:: What is required ::
From the line containing "Given: Click the crossed swords events icon" to the end of the data, retype every line exactly and nothing else. Drop the pictures.
=== Extracted data ===
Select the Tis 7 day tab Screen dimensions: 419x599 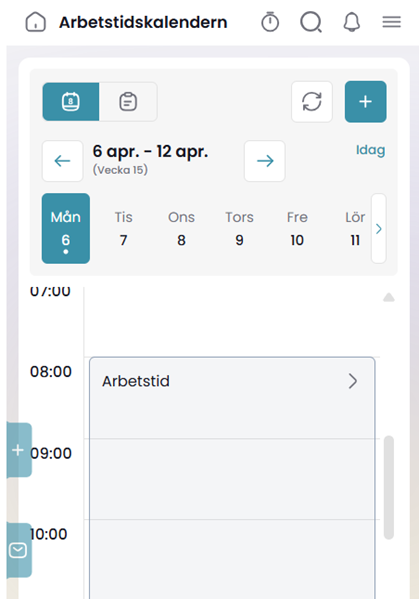123,228
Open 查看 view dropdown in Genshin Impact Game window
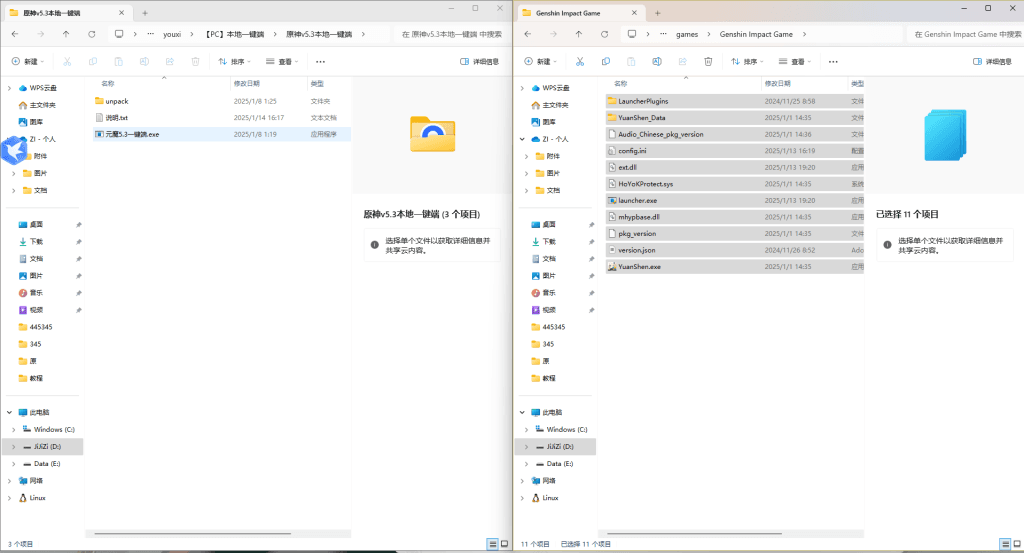 coord(796,61)
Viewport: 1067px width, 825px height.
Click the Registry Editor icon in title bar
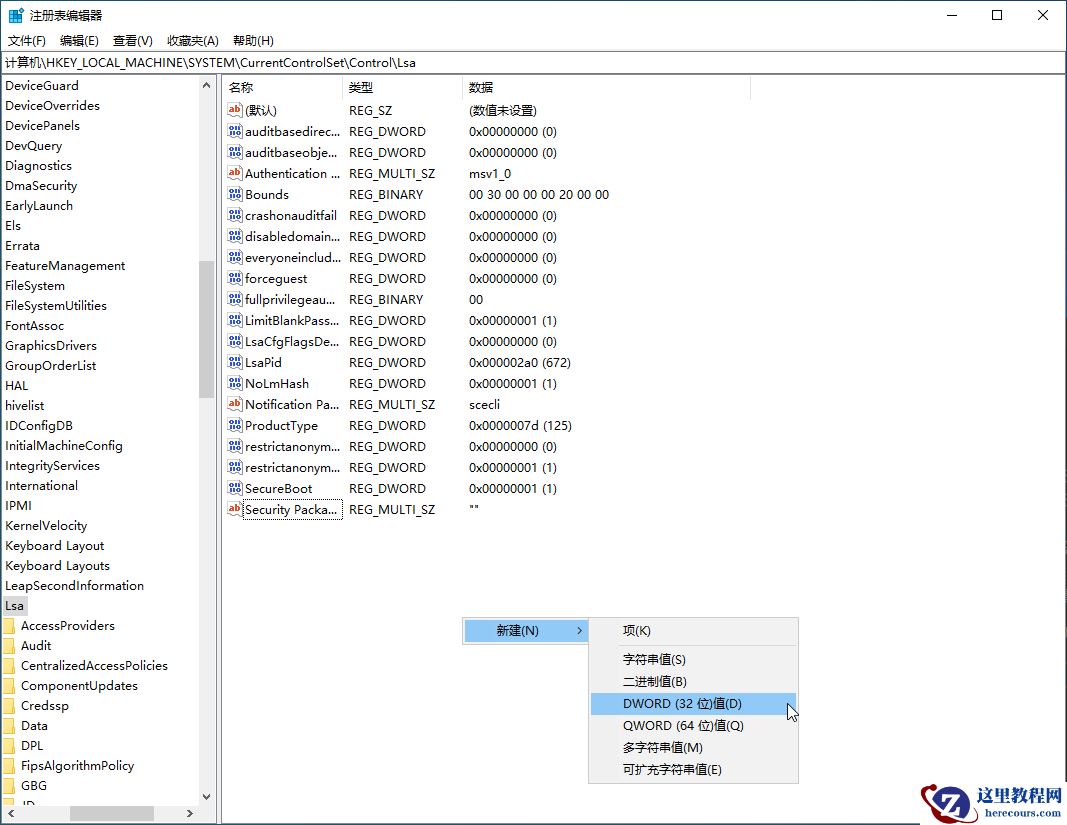pyautogui.click(x=15, y=14)
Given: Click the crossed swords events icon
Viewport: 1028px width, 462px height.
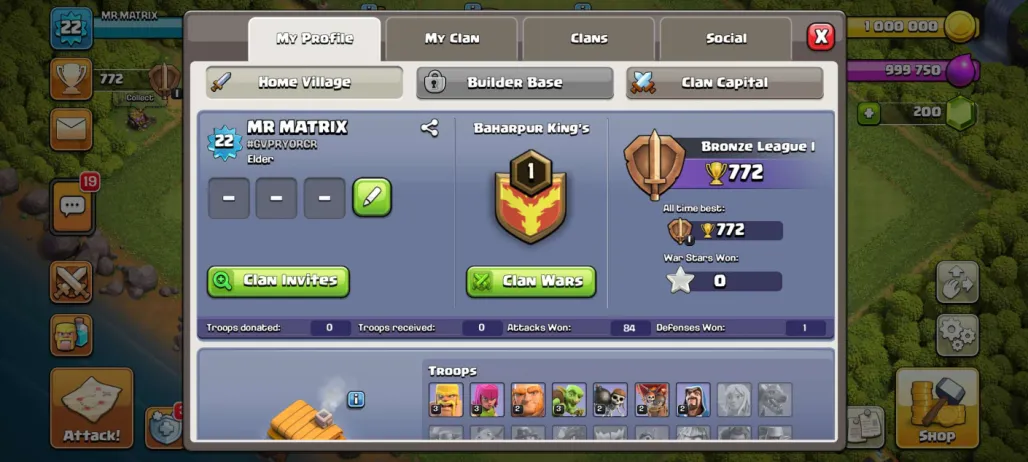Looking at the screenshot, I should tap(71, 282).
===
:: Expected answer ::
Given: Click the crossed swords events icon
Viewport: 1028px width, 462px height.
Looking at the screenshot, I should tap(71, 282).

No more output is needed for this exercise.